To seek and identify functional protein with altered expression in CNE2 cells after Epstein-Barr virus (EBV) infection and then provide clues to clarify the mechanism of biological changes induced by EBV in nasopharyngeal epithelial cells.The total protein from experimental group-CNE2 cells infected with EBV and control group-CNE2 cells without EBV infection was extracted and then separated by two-dimensional electrophoresis (2-DE) and Coomassie brilliant blue staining respectively. Subsequently, the protein expression patterns of the above two groups were compared and analyzed with software to seek protein spots altered in expression. Then the protein spots were excised from gels and identified by the matrix-assisted laser desorption/ionization time of flying mass spectrometry (MALDI-TOF-MS). Image analysis revealed that there were some obviously different protein spots between experimental group and control group.
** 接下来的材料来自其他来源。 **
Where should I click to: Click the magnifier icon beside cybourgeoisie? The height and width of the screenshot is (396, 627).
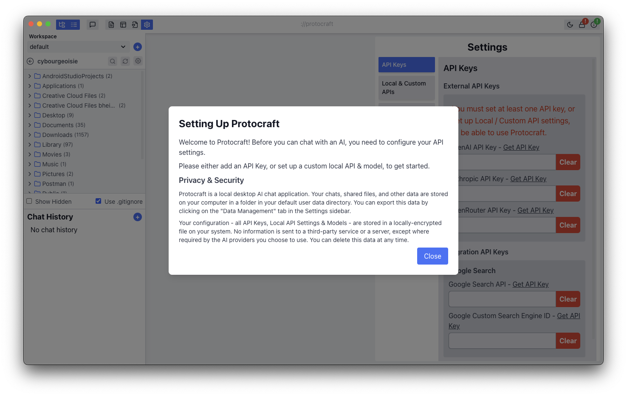click(113, 61)
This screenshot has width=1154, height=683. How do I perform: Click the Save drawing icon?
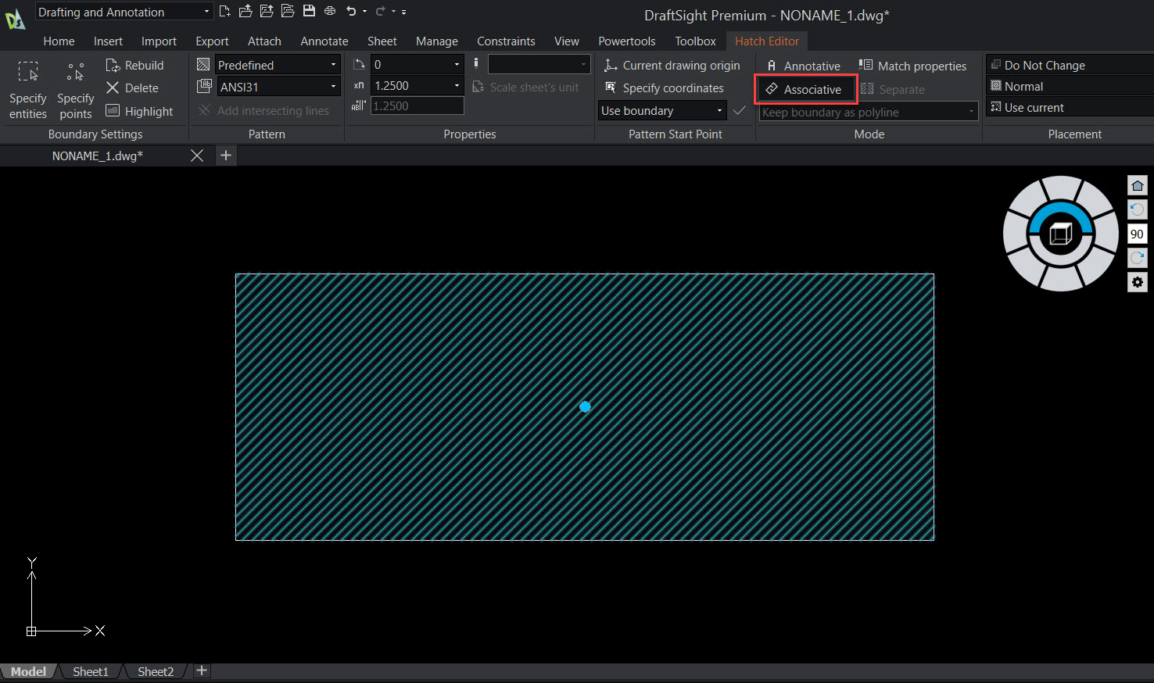308,11
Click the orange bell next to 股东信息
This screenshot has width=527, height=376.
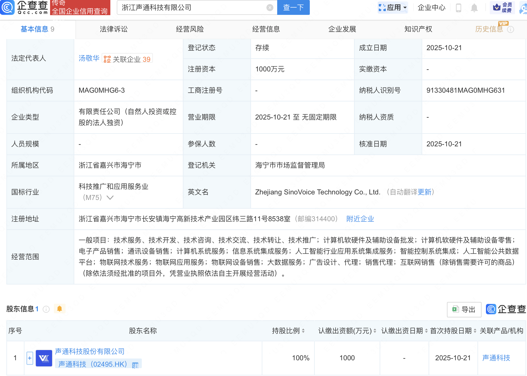(60, 309)
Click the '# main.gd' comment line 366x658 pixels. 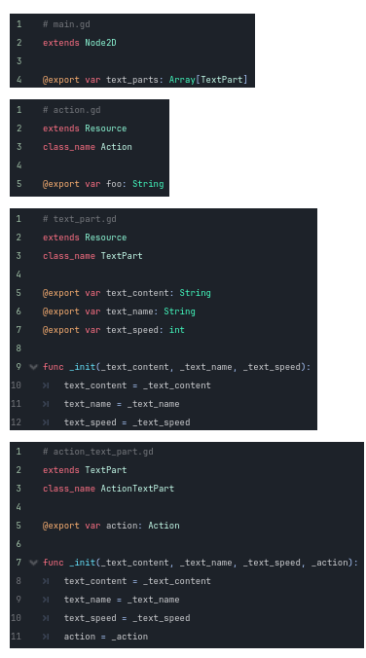66,24
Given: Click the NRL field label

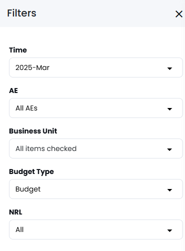Looking at the screenshot, I should 15,212.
Four protein spots of them were successfully identified by MALDI-TOF-MS. The result showed that GRP78 and thioredoxin peroxidase 1 were up-regulated while actin cytoplasmic 2 and proteasome iota chain were down-regulated in CNE2 cells after EBV infection. [Conclusion] The results suggest that the molecular mechanism of biological changes in nasopharyngeal epithelial cells induced by EBV might be as follows: (1) EBV might induce cells to synthesize amounts of protein for proliferation, and up-regulate the expression of protein GRP78 to antagonize apoptosis.(2)EBV might increase the oxidation in cells so as to induce the expression of protein 'thioredoxin peroxidase 1', and then regulate the expression of NF-κB and AP-1 via thioredoxin peroxidase 1 to affect cell growth.